→ EXERCISE DIRECTIONS
When you reach the line that holds "Click the Datastream column header", start copying exactly and keep going through the final line of the data, leaving out pictures.

→ DATASET
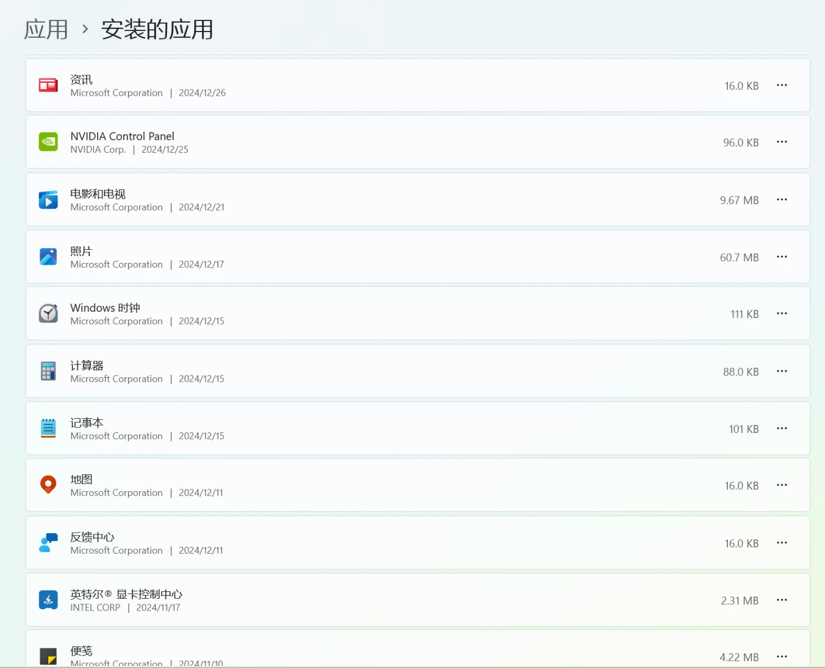Click the 记事本 notepad icon

tap(48, 428)
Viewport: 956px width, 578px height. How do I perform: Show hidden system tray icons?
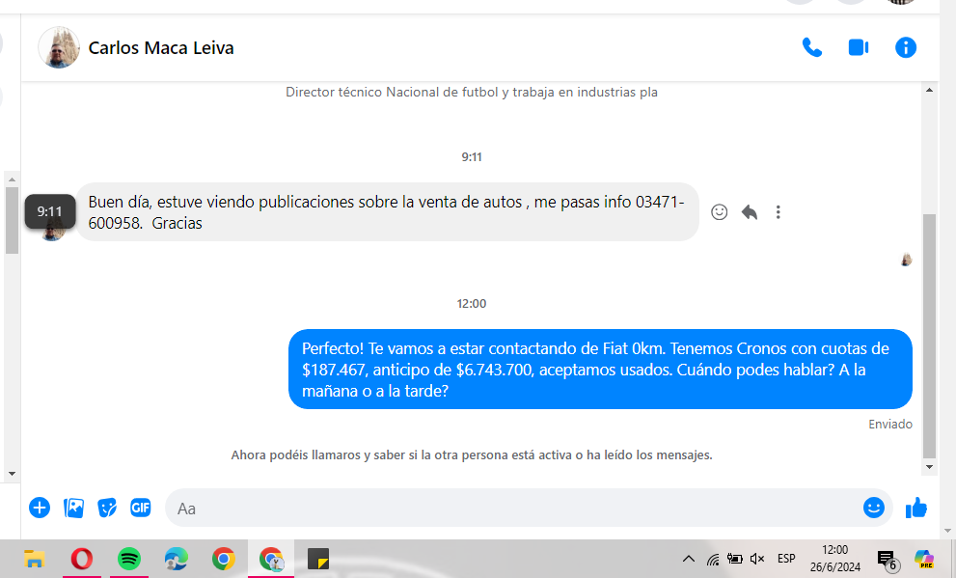(x=688, y=559)

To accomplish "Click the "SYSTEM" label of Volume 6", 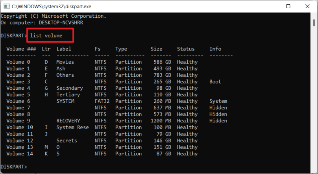I will pos(65,101).
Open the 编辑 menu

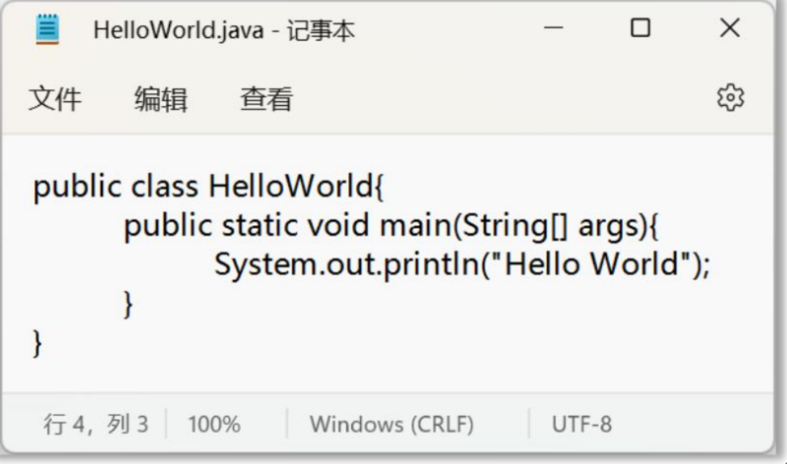click(x=161, y=100)
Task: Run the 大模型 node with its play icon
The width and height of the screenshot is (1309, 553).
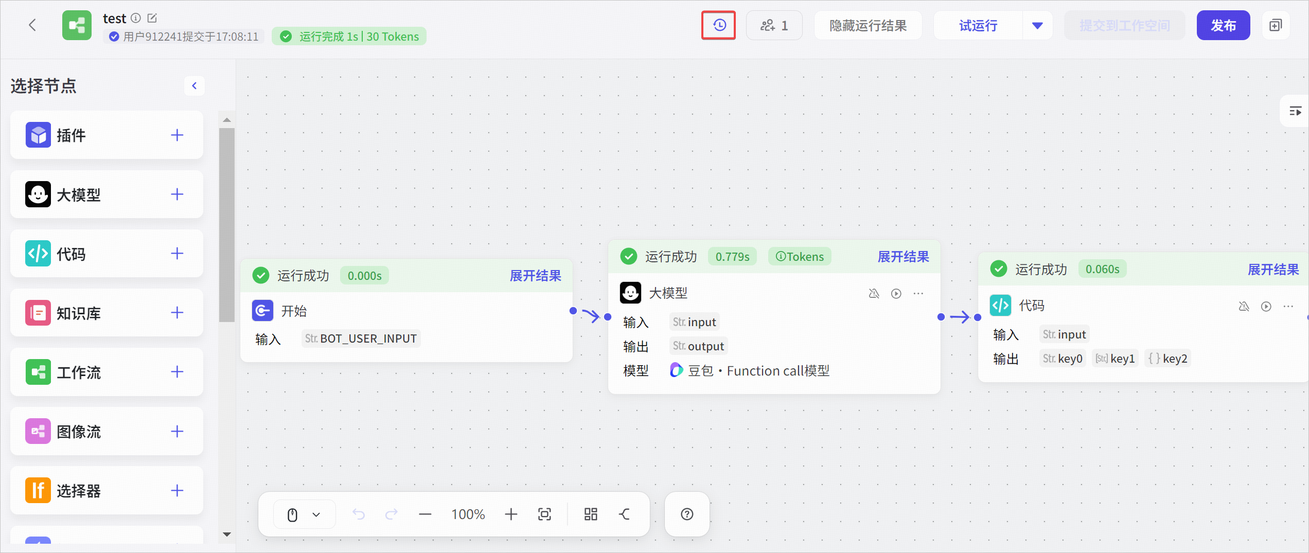Action: [896, 294]
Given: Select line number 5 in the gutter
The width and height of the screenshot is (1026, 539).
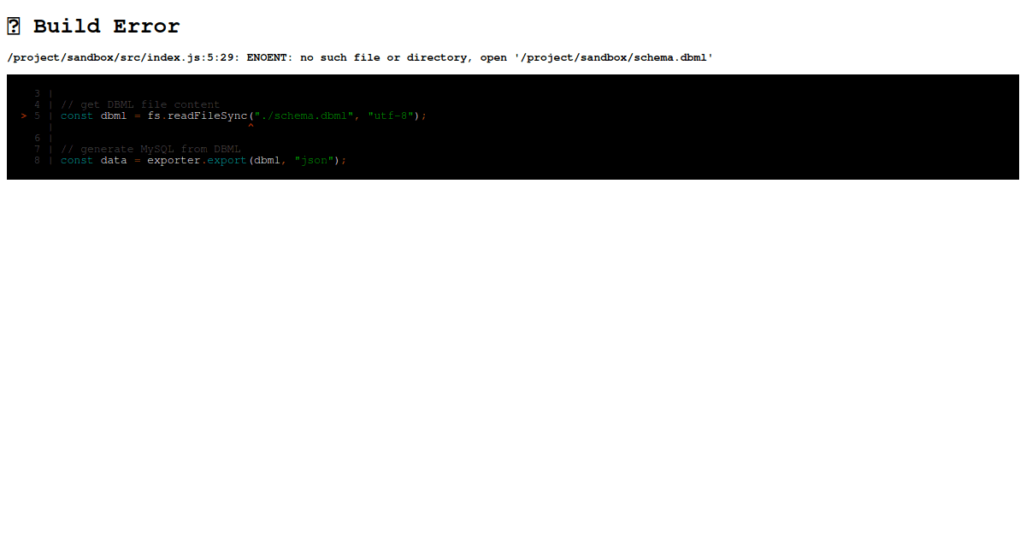Looking at the screenshot, I should pyautogui.click(x=37, y=116).
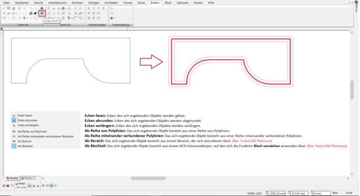Click the blue cloud-shaped Ändern 3D icon
The height and width of the screenshot is (196, 360).
click(63, 8)
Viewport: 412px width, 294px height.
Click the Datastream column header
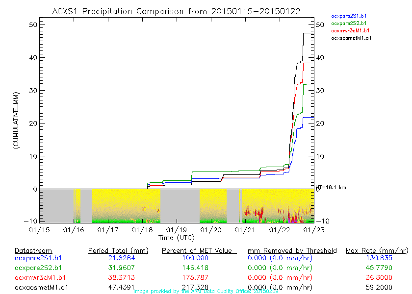(33, 251)
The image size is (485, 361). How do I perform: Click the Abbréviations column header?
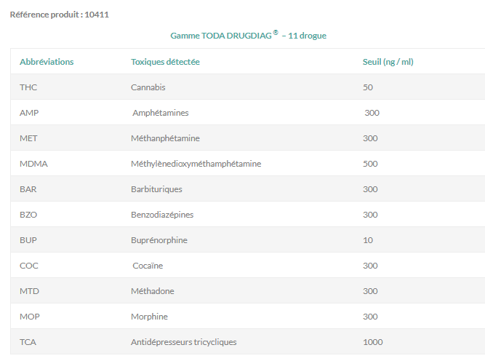pyautogui.click(x=47, y=62)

→ ANSWER
Click the Datastream column header
(33, 251)
The image size is (485, 361). How do I perform: Click the Abbréviations column header?
pyautogui.click(x=47, y=62)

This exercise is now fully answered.